§ TASK DESCRIPTION
Please repeat each of the following lines word for word.
** START DATA SUPPLIED **
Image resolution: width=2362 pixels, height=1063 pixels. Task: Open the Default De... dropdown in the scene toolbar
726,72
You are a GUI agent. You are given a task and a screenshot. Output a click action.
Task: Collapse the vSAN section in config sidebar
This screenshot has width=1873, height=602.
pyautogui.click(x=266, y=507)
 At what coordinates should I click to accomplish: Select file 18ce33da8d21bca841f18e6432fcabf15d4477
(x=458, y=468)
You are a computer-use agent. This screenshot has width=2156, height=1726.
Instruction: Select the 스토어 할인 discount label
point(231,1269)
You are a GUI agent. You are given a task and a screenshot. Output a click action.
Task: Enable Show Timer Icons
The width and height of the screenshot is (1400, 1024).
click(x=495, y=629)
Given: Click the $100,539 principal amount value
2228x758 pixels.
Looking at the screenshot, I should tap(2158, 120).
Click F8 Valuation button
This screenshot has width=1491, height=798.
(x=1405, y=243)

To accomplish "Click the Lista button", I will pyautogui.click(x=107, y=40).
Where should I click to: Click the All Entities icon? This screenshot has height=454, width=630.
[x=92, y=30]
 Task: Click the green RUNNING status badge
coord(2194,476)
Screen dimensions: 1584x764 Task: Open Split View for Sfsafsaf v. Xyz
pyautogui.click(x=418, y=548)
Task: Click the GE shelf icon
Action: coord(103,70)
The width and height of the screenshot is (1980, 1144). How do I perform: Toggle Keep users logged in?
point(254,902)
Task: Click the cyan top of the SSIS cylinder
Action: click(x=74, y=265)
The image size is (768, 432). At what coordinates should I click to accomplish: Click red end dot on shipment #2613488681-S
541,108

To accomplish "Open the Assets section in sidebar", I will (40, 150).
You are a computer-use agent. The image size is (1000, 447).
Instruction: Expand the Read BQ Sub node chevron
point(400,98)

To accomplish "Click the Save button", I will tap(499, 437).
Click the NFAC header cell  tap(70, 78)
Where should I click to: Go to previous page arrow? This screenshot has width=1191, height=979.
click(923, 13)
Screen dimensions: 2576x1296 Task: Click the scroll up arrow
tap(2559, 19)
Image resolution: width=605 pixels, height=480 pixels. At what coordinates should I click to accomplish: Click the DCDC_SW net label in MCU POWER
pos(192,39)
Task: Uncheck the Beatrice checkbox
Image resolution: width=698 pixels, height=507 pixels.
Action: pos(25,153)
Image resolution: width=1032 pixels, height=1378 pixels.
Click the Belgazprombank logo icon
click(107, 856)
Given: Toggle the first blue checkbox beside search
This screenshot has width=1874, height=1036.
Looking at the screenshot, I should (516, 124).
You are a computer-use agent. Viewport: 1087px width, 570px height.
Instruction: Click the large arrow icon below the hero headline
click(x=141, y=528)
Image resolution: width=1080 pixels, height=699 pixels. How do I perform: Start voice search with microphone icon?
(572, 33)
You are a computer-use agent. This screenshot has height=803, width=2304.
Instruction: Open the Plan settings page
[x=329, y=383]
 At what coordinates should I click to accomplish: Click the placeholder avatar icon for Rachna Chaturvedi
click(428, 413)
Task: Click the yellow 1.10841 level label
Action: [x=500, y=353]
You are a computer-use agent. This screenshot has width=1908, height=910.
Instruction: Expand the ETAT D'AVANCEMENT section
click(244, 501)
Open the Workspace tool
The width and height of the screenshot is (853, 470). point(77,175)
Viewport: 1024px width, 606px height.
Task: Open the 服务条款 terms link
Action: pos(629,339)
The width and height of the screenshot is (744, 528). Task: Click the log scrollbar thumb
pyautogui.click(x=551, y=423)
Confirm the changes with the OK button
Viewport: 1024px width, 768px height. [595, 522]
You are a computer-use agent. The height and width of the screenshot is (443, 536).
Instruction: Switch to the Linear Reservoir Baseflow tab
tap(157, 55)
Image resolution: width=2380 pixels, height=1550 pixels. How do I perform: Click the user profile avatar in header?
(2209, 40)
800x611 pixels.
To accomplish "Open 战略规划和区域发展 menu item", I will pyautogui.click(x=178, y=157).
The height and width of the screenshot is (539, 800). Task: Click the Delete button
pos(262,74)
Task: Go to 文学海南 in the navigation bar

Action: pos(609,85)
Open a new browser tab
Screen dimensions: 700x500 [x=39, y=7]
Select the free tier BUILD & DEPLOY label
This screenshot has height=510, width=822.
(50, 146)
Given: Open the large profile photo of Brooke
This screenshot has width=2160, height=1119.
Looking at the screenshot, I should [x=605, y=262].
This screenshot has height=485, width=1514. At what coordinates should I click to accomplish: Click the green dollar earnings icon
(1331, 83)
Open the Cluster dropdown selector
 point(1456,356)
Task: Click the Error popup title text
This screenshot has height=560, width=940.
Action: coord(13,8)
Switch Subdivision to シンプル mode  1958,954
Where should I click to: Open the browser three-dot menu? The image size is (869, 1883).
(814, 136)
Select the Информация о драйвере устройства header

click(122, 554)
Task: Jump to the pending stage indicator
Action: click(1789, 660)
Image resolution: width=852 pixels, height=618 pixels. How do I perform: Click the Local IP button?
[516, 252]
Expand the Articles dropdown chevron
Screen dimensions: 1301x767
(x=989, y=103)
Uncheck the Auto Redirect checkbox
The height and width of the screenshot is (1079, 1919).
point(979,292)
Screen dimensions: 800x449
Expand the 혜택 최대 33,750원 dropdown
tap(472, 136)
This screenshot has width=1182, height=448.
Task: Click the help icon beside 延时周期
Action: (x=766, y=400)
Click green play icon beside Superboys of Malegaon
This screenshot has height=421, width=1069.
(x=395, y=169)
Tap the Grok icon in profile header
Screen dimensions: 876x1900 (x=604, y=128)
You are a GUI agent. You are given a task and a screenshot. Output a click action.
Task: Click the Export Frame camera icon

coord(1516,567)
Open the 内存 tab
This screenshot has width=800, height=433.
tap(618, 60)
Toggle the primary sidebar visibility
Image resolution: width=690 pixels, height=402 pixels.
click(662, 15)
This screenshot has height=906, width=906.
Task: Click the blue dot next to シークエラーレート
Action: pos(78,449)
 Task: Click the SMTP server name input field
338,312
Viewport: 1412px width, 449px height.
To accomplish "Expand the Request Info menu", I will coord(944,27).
** END DATA SUPPLIED **
§ RESPONSE FOR THIS EXERCISE
Image resolution: width=2362 pixels, height=1063 pixels. Task: Open the Default De... dropdown in the scene toolbar
726,72
You are a GUI agent. You are given a task and a screenshot. Output a click action.
Task: Collapse the vSAN section in config sidebar
This screenshot has width=1873, height=602.
pyautogui.click(x=266, y=507)
 At what coordinates should I click to accomplish: Select file 18ce33da8d21bca841f18e6432fcabf15d4477
(x=458, y=468)
You are a computer-use agent. This screenshot has width=2156, height=1726.
Instruction: Select the 스토어 할인 discount label
point(231,1269)
You are a GUI agent. You are given a task and a screenshot. Output a click action.
Task: Enable Show Timer Icons
The width and height of the screenshot is (1400, 1024).
click(x=495, y=629)
Given: Click the $100,539 principal amount value
2228x758 pixels.
Looking at the screenshot, I should tap(2158, 120).
Click F8 Valuation button
This screenshot has width=1491, height=798.
(x=1405, y=243)

To accomplish "Click the Lista button", I will pyautogui.click(x=107, y=40).
Where should I click to: Click the All Entities icon? This screenshot has height=454, width=630.
[x=92, y=30]
 Task: Click the green RUNNING status badge
coord(2194,476)
Screen dimensions: 1584x764 Task: Open Split View for Sfsafsaf v. Xyz
pyautogui.click(x=418, y=548)
Task: Click the GE shelf icon
Action: coord(103,70)
The width and height of the screenshot is (1980, 1144). How do I perform: Toggle Keep users logged in?
point(254,902)
Task: Click the cyan top of the SSIS cylinder
Action: click(x=74, y=265)
The image size is (768, 432). At what coordinates should I click to accomplish: Click red end dot on shipment #2613488681-S
541,108

To accomplish "Open the Assets section in sidebar", I will (40, 150).
You are a computer-use agent. The image size is (1000, 447).
Instruction: Expand the Read BQ Sub node chevron
point(400,98)

To accomplish "Click the Save button", I will tap(499, 437).
Click the NFAC header cell  tap(70, 78)
Where should I click to: Go to previous page arrow? This screenshot has width=1191, height=979.
click(923, 13)
Screen dimensions: 2576x1296 Task: Click the scroll up arrow
tap(2559, 19)
Image resolution: width=605 pixels, height=480 pixels. At what coordinates should I click to accomplish: Click the DCDC_SW net label in MCU POWER
pos(192,39)
Task: Uncheck the Beatrice checkbox
Image resolution: width=698 pixels, height=507 pixels.
Action: pos(25,153)
Image resolution: width=1032 pixels, height=1378 pixels.
Click the Belgazprombank logo icon
click(107, 856)
Given: Toggle the first blue checkbox beside search
This screenshot has width=1874, height=1036.
Looking at the screenshot, I should (516, 124).
You are a computer-use agent. Viewport: 1087px width, 570px height.
Instruction: Click the large arrow icon below the hero headline
click(x=141, y=528)
Image resolution: width=1080 pixels, height=699 pixels. How do I perform: Start voice search with microphone icon?
(572, 33)
You are a computer-use agent. This screenshot has height=803, width=2304.
Instruction: Open the Plan settings page
[x=329, y=383]
 At what coordinates should I click to accomplish: Click the placeholder avatar icon for Rachna Chaturvedi
click(428, 413)
Task: Click the yellow 1.10841 level label
Action: [x=500, y=353]
You are a computer-use agent. This screenshot has width=1908, height=910.
Instruction: Expand the ETAT D'AVANCEMENT section
click(244, 501)
Open the Workspace tool
The width and height of the screenshot is (853, 470). point(77,175)
Viewport: 1024px width, 606px height.
Task: Open the 服务条款 terms link
Action: pos(629,339)
The width and height of the screenshot is (744, 528). Task: Click the log scrollbar thumb
pyautogui.click(x=551, y=423)
Confirm the changes with the OK button
Viewport: 1024px width, 768px height. [595, 522]
You are a computer-use agent. The height and width of the screenshot is (443, 536).
Instruction: Switch to the Linear Reservoir Baseflow tab
tap(157, 55)
Image resolution: width=2380 pixels, height=1550 pixels. How do I perform: Click the user profile avatar in header?
(2209, 40)
800x611 pixels.
To accomplish "Open 战略规划和区域发展 menu item", I will pyautogui.click(x=178, y=157).
The height and width of the screenshot is (539, 800). Task: Click the Delete button
pos(262,74)
Task: Go to 文学海南 in the navigation bar

Action: pos(609,85)
Open a new browser tab
Screen dimensions: 700x500 [x=39, y=7]
Select the free tier BUILD & DEPLOY label
This screenshot has height=510, width=822.
(50, 146)
Given: Open the large profile photo of Brooke
This screenshot has width=2160, height=1119.
Looking at the screenshot, I should [x=605, y=262].
This screenshot has height=485, width=1514. At what coordinates should I click to accomplish: Click the green dollar earnings icon
(1331, 83)
Open the Cluster dropdown selector
 point(1456,356)
Task: Click the Error popup title text
This screenshot has height=560, width=940.
Action: coord(13,8)
Switch Subdivision to シンプル mode  1958,954
Where should I click to: Open the browser three-dot menu? The image size is (869, 1883).
(814, 136)
Select the Информация о драйвере устройства header

click(122, 554)
Task: Jump to the pending stage indicator
Action: click(1789, 660)
Image resolution: width=852 pixels, height=618 pixels. How do I perform: Click the Local IP button?
[516, 252]
Expand the Articles dropdown chevron
Screen dimensions: 1301x767
(x=989, y=103)
Uncheck the Auto Redirect checkbox
The height and width of the screenshot is (1079, 1919).
point(979,292)
Screen dimensions: 800x449
Expand the 혜택 최대 33,750원 dropdown
tap(472, 136)
This screenshot has width=1182, height=448.
Task: Click the help icon beside 延时周期
Action: (x=766, y=400)
Click green play icon beside Superboys of Malegaon
This screenshot has height=421, width=1069.
(x=395, y=169)
Tap the Grok icon in profile header
Screen dimensions: 876x1900 (x=604, y=128)
You are a GUI agent. You are given a task and a screenshot. Output a click action.
Task: Click the Export Frame camera icon

coord(1516,567)
Open the 内存 tab
This screenshot has width=800, height=433.
tap(618, 60)
Toggle the primary sidebar visibility
Image resolution: width=690 pixels, height=402 pixels.
click(662, 15)
This screenshot has height=906, width=906.
Task: Click the blue dot next to シークエラーレート
Action: pos(78,449)
 Task: Click the SMTP server name input field
338,312
Viewport: 1412px width, 449px height.
To accomplish "Expand the Request Info menu", I will coord(944,27).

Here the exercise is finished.